Desde que tengo uso de razón aquel árbol había nacido a la
par conmigo, según mis padres lo habían plantado el mismo año que yo nací, así
que por alguna extraña razón me sentía unida a él ya que al igual que yo, cada
año crecía un poquito más y también debía afrontar una serie de trabas, bastante
diferentes a los míos, lógico, pero al fin y al cabo eran contrariedades, los
cuales sentía que nos hacían progresar.
Un día llegó el angustioso día en el que tuve que dejarlo,
despedirme, mis padres habían decidido mudarse por temas de trabajo a otra
ciudad. Sentada a su vera esperé su llamada, no deseaba irme, alejarme de él
sería como arrancarme una parte de mí de cuajo. Sé que sonará una tontería,
solo es un árbol, pensarás; pero no solo era un árbol, me había visto nacer, y
yo a él, le había visto secarse y volver a renacer cuando todo parecía perdido,
y él a mí en los peores momentos de mi vida.

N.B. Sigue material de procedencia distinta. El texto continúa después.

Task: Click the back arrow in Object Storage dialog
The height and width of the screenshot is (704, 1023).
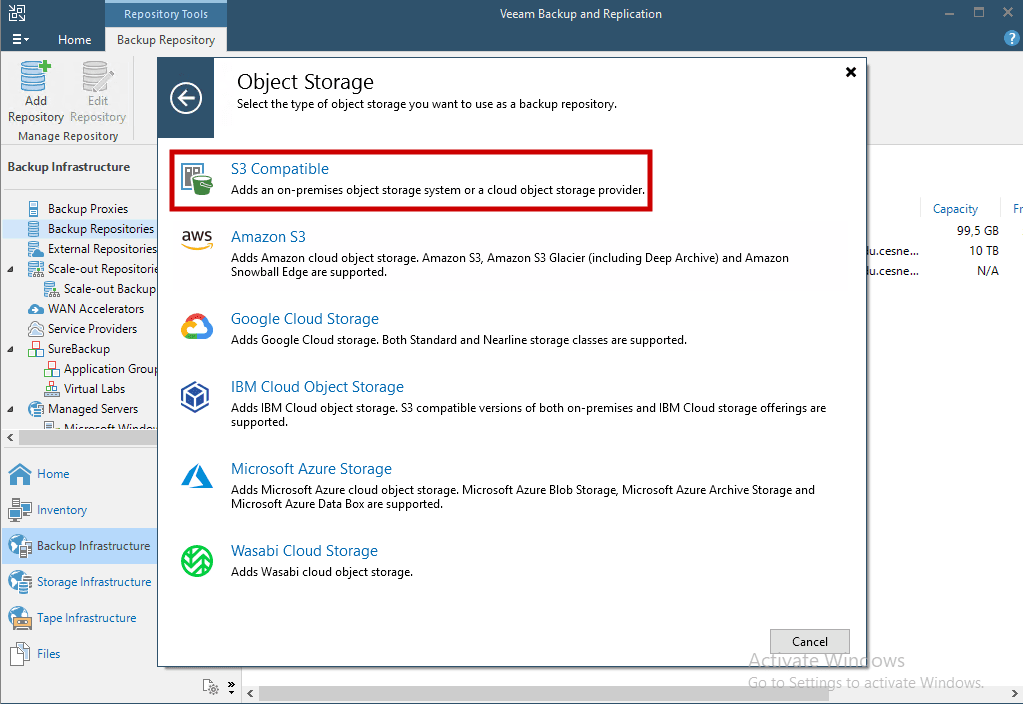Action: click(185, 98)
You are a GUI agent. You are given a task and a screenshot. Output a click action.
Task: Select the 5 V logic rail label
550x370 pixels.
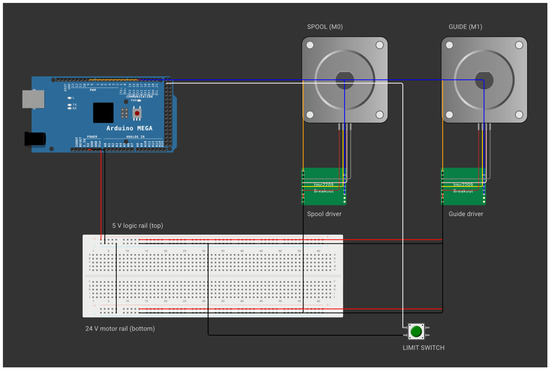(138, 226)
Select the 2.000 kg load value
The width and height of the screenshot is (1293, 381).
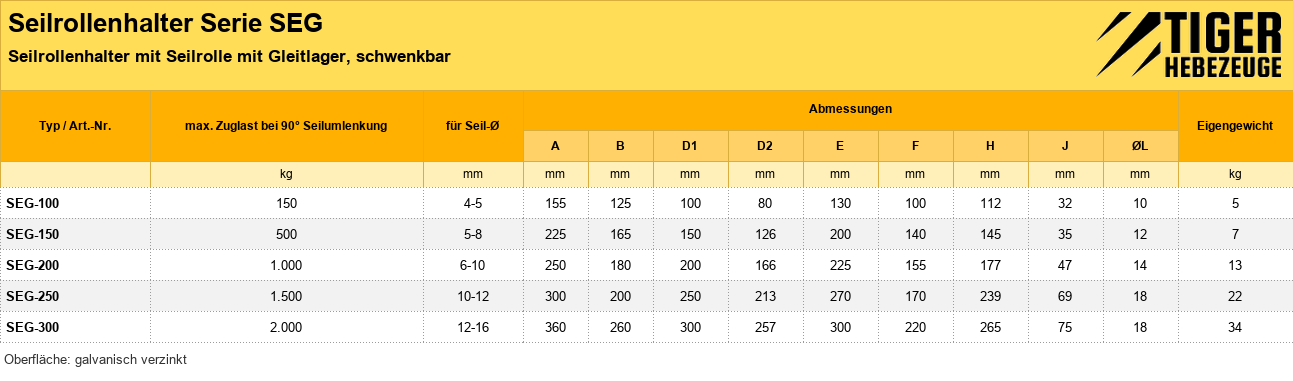pos(287,327)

Mientras nos alejábamos, la brisa mecía suavemente las hojas
del árbol en señal de despedida, tal vez.
La nueva ciudad se abría ante mí extraña, desconocida, debo
confesar que sentí miedo, un mundo nuevo aparecía ante mí y yo debía darle la
bienvenida y despedir al anterior, ¿pero cómo? Eso es algo que aprendí con el
tiempo, poco a poco.
Como era de suponer, encontré un árbol del mismo género, pero a pesar de sus similitudes, me di cuenta de que era diferente; me costó darme cuenta de que no podía ir buscando todo lo que me gustaba de algo, en otra cosa diferente, porque nada iba a ser igual, y ahí es donde iba a residir lo curioso de tal situación, sería sorprendida por nuevas situaciones, pensamientos, sentimientos.
Quizás, por fin, encontré el lado positivo.
Quizás, por fin, encontré el lado positivo.